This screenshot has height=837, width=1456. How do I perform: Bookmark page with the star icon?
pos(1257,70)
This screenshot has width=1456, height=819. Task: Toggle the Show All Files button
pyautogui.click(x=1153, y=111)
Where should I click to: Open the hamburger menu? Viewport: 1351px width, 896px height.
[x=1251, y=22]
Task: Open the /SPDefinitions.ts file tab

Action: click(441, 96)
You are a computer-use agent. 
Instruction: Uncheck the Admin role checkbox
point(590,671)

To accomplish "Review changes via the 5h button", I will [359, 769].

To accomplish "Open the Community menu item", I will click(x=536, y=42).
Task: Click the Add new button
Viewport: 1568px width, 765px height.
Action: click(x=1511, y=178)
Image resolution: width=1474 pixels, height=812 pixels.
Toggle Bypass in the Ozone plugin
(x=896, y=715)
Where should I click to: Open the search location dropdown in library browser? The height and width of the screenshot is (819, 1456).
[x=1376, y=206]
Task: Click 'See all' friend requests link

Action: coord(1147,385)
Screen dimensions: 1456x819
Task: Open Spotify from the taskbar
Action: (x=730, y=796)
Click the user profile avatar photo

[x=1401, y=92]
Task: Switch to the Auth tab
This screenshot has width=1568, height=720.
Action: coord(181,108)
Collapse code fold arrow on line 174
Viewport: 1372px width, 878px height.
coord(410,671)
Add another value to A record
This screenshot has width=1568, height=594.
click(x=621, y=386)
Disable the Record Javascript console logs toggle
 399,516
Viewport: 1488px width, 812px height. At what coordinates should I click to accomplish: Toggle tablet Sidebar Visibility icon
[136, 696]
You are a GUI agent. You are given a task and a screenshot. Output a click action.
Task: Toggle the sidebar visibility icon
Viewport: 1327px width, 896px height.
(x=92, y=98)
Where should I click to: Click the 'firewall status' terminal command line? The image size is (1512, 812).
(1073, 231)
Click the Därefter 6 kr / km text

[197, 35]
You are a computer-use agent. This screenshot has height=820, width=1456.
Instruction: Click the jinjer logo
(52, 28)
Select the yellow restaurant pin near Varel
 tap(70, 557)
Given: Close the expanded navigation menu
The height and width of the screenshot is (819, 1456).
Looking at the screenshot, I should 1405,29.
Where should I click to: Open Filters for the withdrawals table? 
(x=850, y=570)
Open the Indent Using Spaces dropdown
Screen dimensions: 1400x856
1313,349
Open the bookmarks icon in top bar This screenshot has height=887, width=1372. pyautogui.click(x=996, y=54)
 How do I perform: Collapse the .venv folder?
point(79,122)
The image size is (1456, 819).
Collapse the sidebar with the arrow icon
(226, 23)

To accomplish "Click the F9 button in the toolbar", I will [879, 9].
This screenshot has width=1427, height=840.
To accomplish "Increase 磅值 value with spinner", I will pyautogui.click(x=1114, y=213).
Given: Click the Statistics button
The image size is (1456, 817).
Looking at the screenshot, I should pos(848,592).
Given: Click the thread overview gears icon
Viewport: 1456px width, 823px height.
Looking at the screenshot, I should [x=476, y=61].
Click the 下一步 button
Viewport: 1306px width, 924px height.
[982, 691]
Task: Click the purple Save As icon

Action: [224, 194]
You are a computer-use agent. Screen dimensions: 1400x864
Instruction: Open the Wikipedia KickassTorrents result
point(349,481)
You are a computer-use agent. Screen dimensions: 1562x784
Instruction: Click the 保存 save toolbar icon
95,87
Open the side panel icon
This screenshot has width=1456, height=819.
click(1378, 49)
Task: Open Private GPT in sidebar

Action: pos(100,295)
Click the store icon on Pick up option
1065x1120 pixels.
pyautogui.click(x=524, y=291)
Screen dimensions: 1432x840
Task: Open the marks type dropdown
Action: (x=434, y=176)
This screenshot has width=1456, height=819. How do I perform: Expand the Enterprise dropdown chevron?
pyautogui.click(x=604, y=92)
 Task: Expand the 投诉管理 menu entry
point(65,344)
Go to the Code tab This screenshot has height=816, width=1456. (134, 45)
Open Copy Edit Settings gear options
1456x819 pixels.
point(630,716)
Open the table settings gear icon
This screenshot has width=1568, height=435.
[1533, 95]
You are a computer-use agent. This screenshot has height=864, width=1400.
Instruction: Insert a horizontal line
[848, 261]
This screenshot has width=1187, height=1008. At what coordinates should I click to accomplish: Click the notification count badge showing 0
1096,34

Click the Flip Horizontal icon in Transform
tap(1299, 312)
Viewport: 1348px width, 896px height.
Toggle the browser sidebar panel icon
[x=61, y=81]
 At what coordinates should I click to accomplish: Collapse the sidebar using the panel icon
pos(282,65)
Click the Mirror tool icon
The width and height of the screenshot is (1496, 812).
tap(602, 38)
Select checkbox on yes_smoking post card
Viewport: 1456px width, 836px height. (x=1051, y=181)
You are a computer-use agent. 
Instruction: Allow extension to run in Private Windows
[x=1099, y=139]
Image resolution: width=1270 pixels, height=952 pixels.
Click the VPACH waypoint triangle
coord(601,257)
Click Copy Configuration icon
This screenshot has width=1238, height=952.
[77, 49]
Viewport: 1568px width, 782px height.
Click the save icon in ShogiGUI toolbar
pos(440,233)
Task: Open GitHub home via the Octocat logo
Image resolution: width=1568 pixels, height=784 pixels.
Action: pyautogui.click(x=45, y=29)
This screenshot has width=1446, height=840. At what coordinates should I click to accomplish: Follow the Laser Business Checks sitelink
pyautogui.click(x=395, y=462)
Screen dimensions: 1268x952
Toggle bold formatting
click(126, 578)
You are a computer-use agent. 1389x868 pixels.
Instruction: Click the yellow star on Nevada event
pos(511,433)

[Exercise]
Return each full line of the entries that contains the word "computer".

[Response for this exercise]
You are a computer-use agent. 
You are a computer-use agent. This screenshot has height=820, width=1456.
You are a computer-use agent. Screen dimensions: 1400x864
You are a computer-use agent. Screen dimensions: 1562x784
You are a computer-use agent. This screenshot has height=864, width=1400.
You are a computer-use agent. 
You are a computer-use agent. 1389x868 pixels.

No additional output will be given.